These old fashioned Oh Henry bars are easy enough for beginner bakers and forgiving enough for tired Tuesdays. We love a low-effort dessert with a strong personality.

step by step images showing how to make oh henry bars.
  1. Toss the oats and sugars into a bowl. This is where the chewy magic starts.
  2. Stir it all together. Break up any brown sugar clumps before they start acting difficult.
  3. Pour in the melted butter. Things are about to get deliciously serious.
  4. Mix until everything looks buttery and cozy. Dry oats are not the vibe here.
  5. Press into your prepared pan. Firm enough to hold together, not "angry at the pan" hard.
  6. Bake until lightly golden. Your kitchen should start smelling like somebody's grandma loved you.
  7. Melt the chocolate chips and peanut butter together. The emotional support layer has entered the chat.
  8. Stir until smooth and glossy. Like melted candy-bar dreams.
  9. Spoon over the cooled oatmeal base. Try not to eat it with a spoon standing at the counter. Or do. I'm not the boss of you. 😌

😱 What can go wrong (and how to fix it)

🍫 Your bars are dry and crumbly
This usually means they baked too long. Start checking around 15 minutes because ovens love to freelance. The bars will firm up as they cool, so don't wait for them to look super done.

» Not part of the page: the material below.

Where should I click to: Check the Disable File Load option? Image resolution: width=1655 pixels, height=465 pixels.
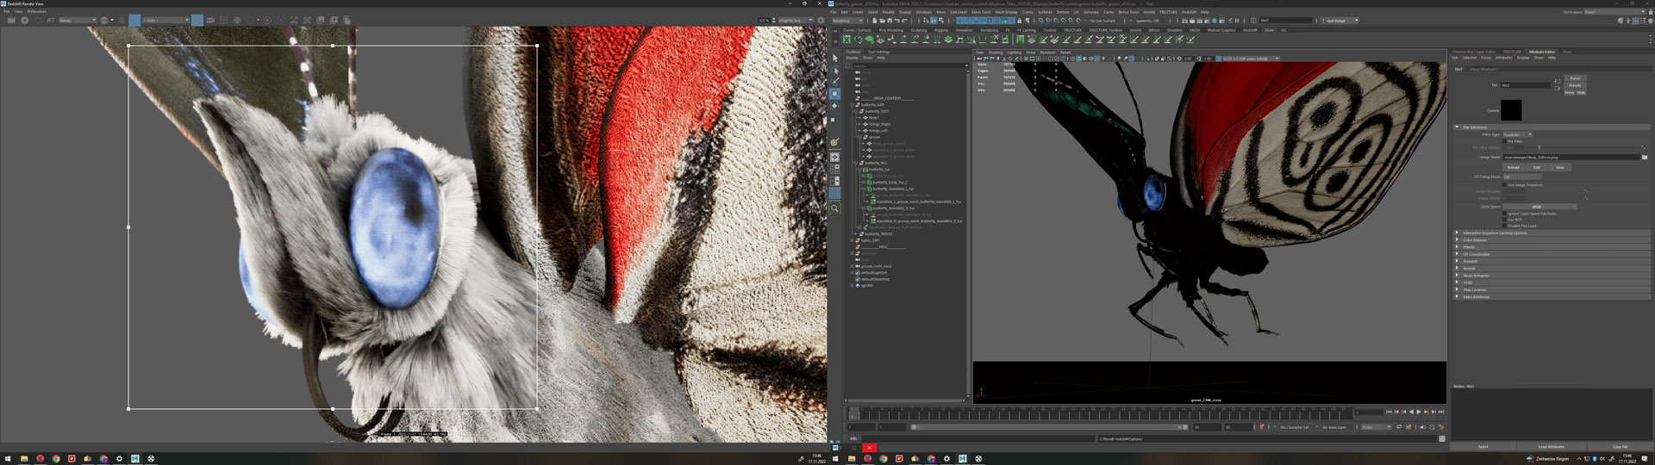[1505, 226]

🥜 The chocolate topping won't spread smoothly
Usually the chocolate needs another few seconds of melting or the peanut butter ratio is a little off. Stir until glossy and smooth before spreading. If it still feels stubborn, microwave in 10-second bursts.

🍫 The bars stick to the pan like they pay rent there
Line the pan with parchment paper and leave some hanging over the sides like little handles. Future You will thank Present You.

🥜 The oat layer falls apart when cutting
You probably didn't press it firmly enough into the pan before baking. Give it a good press next time. Not aggressive. Just "I mean business."

🍫 The topping cracks when cutting
The bars were probably too cold. Let them sit on the counter for 10 to 15 minutes before slicing, and use a sharp knife.

🥜 You accidentally ate three before they chilled
No fix available. This appears to be a feature of the recipe. 😌

One of the Oh Henry bars with a bite taken out of it showing layers of cookie and chocolate.

📚 More old fashioned bar cookie recipes

If old fashioned dessert bars are your love language, I've got more where these came from. These cookie dough brownies are what happens when brownies and edible cookie dough decide to stop fighting and just become one glorious dessert. Rich, fudgy, and absolutely the kind of thing that disappears suspiciously fast at family gatherings.

The M&M peanut butter swirl brownies bring serious lunchbox nostalgia energy with fudgy chocolate, creamy peanut butter swirls, and candy crunch in every bite. If you love the chocolate-peanut butter situation happening in these Oh Henry bars, these are going to be right up your alley.

Feeling citrusy instead of chocolatey? Lemon chess bars are sweet, buttery, bright little squares of sunshine with that old fashioned church cookbook energy we all secretly trust. And for holiday tables, bake sales, or random Tuesday emotional support, these pecan pie bars pack all the gooey, buttery magic of pecan pie without anybody having to wrestle pie crust. Because sometimes dessert should meet you where you are. 😌

These easy bar cookies are bound to bring back some amazing memories. You may even make some new ones for your own kids.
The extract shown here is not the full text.